▸ **Document source**:
Et l’on en vient à la dimension complotiste d’Under Silver lake. Parmi les nombreuses obsessions de Sam, notre, héros, vient celle que tout son monde culturel est le résultat d’un gigantesque complot. Qu’il y a un message caché dans chaque chanson, que tous les hits ont été écrits par une sorte de Paul Williams, et que notre monde ressemble à un film de Brian de Palma. Surtout, le complot doit cacher la nouvelle domination des nouveaux maîtres de la technologie qui se voit comme de nouveaux saigneurs, tellement pété de tunes qu’ils se projettent dans l’immortalité. Pour conserver ce pouvoir, les riches ont organisé une solidarité de classe qu’ils tentent de défaire au sein des peuples. En s’appuyant sur un guide du hobo (SDF en anglo américain) pour décrypter la carte secrète, Sam met a jour le complot new age des supers riches. Comme pour toutes les pistes mises en avant par Robert Mitchell, la piste du complot des riches ne mène nulle part, et comment lui donner tort : il n’y a pas de complot, juste des milliers de compromissions de tout à chacun, vis-à-vis d’un système qu’on le honnie, mais que l’on n’a pas vraiment envie d’envoyer bouler.

▸ **Données disponibles**:

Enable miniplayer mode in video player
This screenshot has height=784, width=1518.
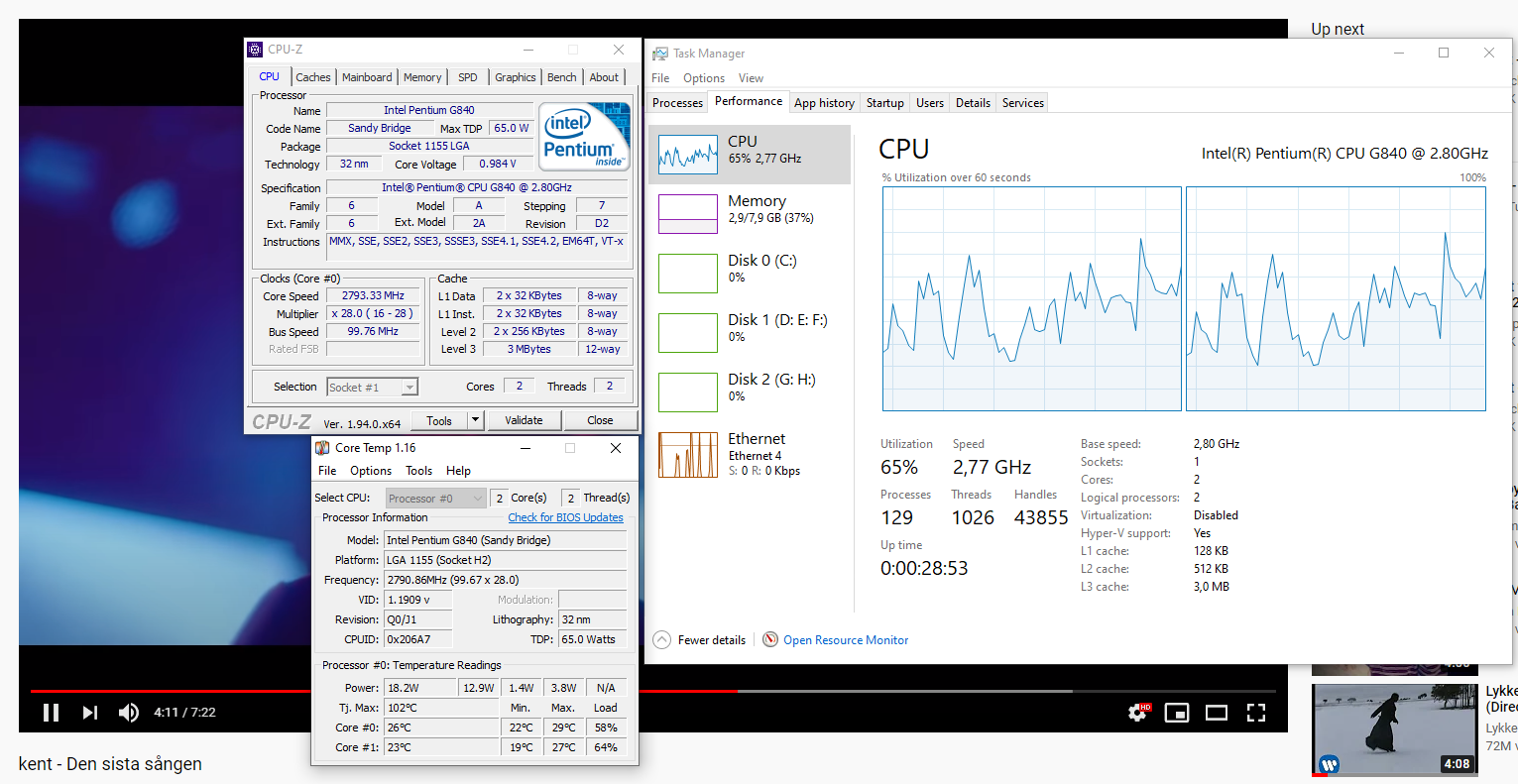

▸ **Consigne**: Recopiez intégralement, sans la moindre modification, l'extrait sur la dimension complotiste d'Under Silver lake. Les données ci-dessus ne sont pas nécessaires.

▸ **Sortie ci-dessous**:
Et l’on en vient à la dimension complotiste d’Under Silver lake. Parmi les nombreuses obsessions de Sam, notre, héros, vient celle que tout son monde culturel est le résultat d’un gigantesque complot. Qu’il y a un message caché dans chaque chanson, que tous les hits ont été écrits par une sorte de Paul Williams, et que notre monde ressemble à un film de Brian de Palma. Surtout, le complot doit cacher la nouvelle domination des nouveaux maîtres de la technologie qui se voit comme de nouveaux saigneurs, tellement pété de tunes qu’ils se projettent dans l’immortalité. Pour conserver ce pouvoir, les riches ont organisé une solidarité de classe qu’ils tentent de défaire au sein des peuples. En s’appuyant sur un guide du hobo (SDF en anglo américain) pour décrypter la carte secrète, Sam met a jour le complot new age des supers riches. Comme pour toutes les pistes mises en avant par Robert Mitchell, la piste du complot des riches ne mène nulle part, et comment lui donner tort : il n’y a pas de complot, juste des milliers de compromissions de tout à chacun, vis-à-vis d’un système qu’on le honnie, mais que l’on n’a pas vraiment envie d’envoyer bouler.